→ What you are asked to do
Update the entries that begin at the line containing "The width and" and run through the end of the entries, replacing "Describe" with "Identify" and leaving everything else unchanged. Leave the pictures out of your answer.

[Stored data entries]

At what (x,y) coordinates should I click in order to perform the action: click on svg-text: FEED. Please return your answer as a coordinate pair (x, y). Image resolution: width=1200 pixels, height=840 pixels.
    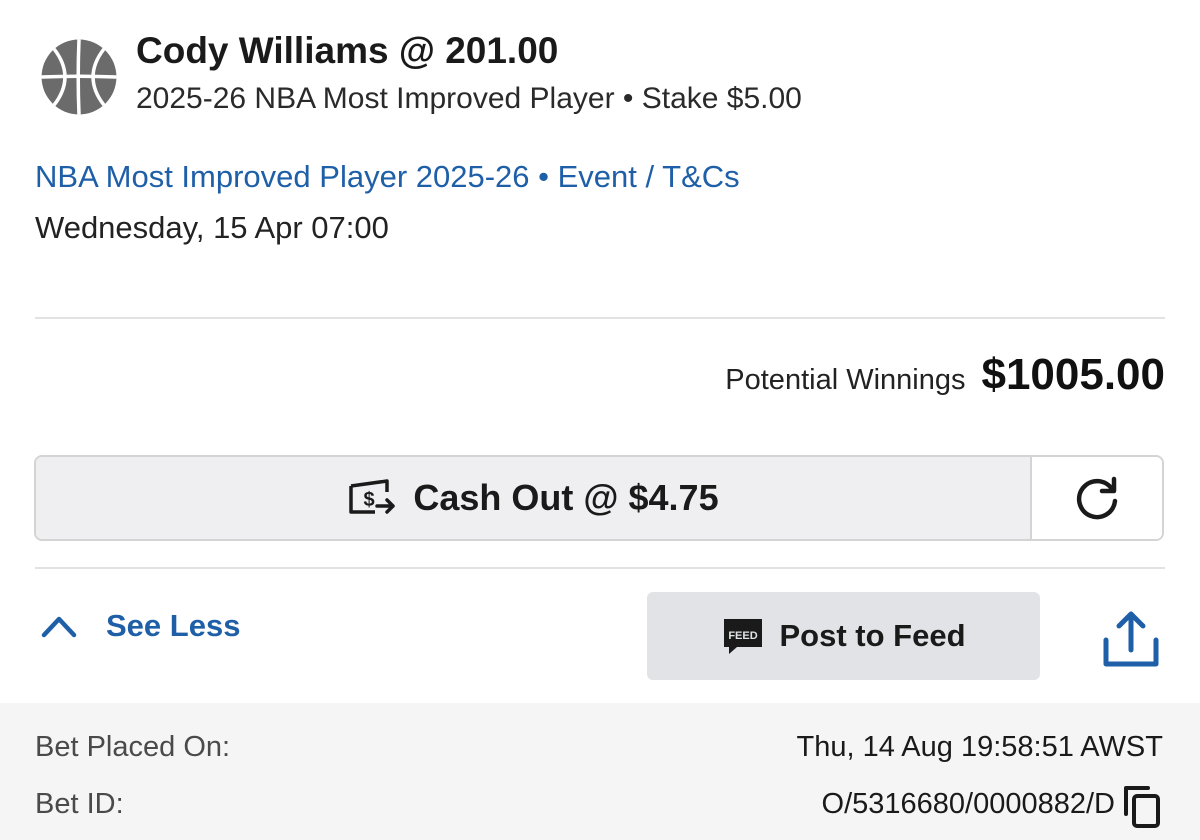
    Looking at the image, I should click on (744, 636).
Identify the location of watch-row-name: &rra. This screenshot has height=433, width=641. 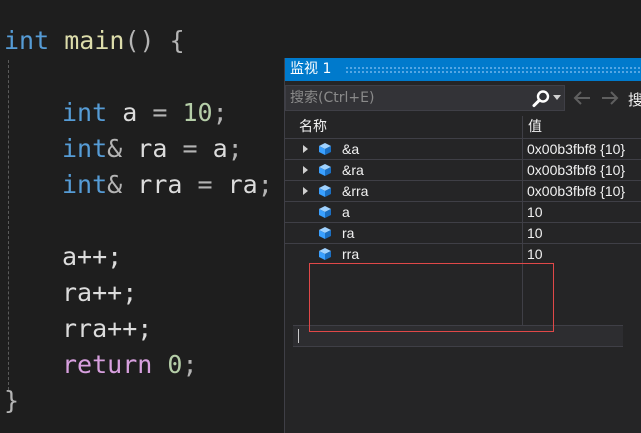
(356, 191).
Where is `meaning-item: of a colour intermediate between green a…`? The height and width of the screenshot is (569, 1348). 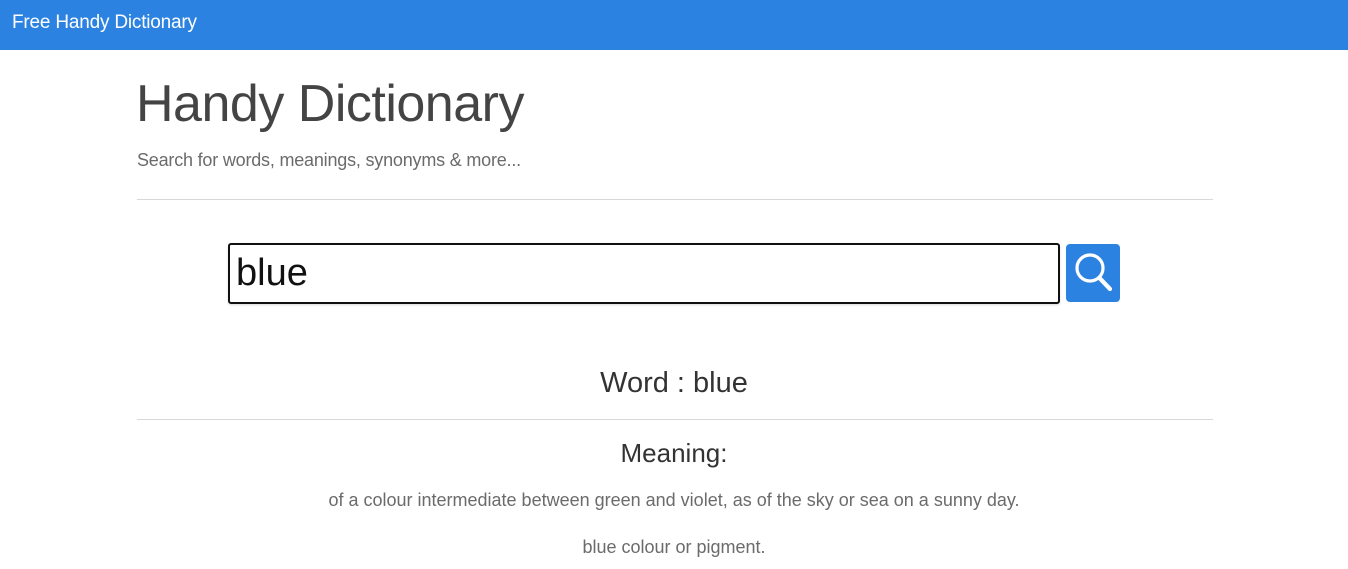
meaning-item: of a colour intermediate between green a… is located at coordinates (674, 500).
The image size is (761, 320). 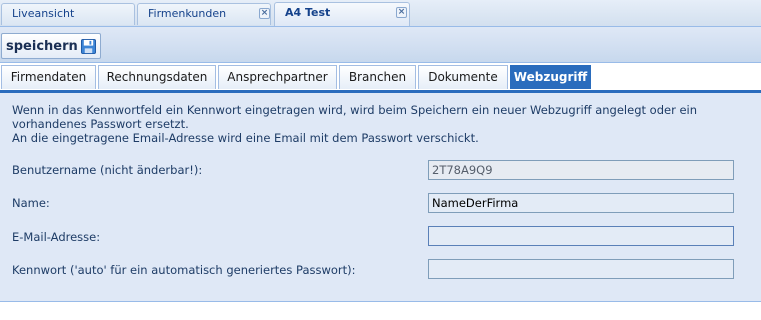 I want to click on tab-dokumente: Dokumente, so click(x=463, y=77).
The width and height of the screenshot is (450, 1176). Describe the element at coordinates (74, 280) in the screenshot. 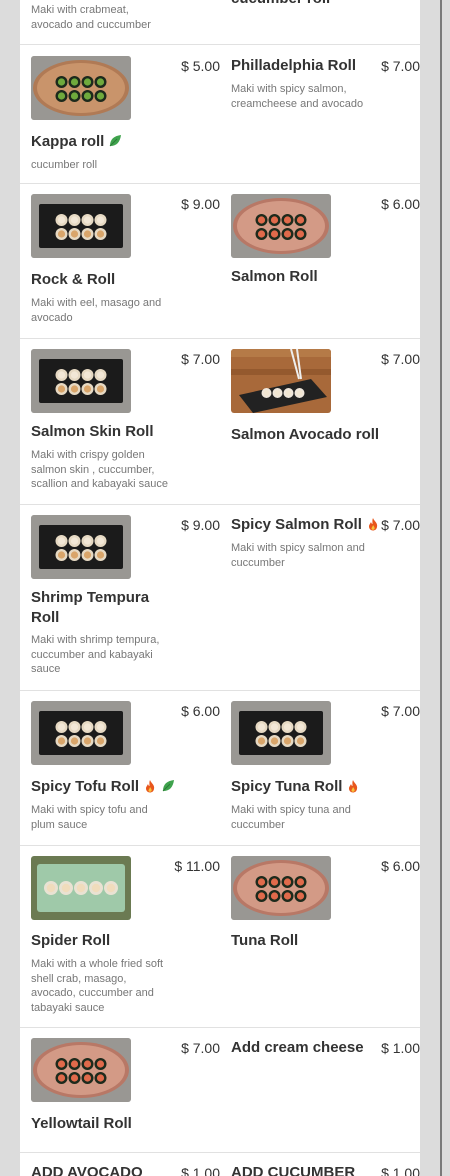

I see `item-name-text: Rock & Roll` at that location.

→ Answer box
The width and height of the screenshot is (450, 1176). Identify the element at coordinates (74, 280) in the screenshot. 

I see `item-name-text: Rock & Roll` at that location.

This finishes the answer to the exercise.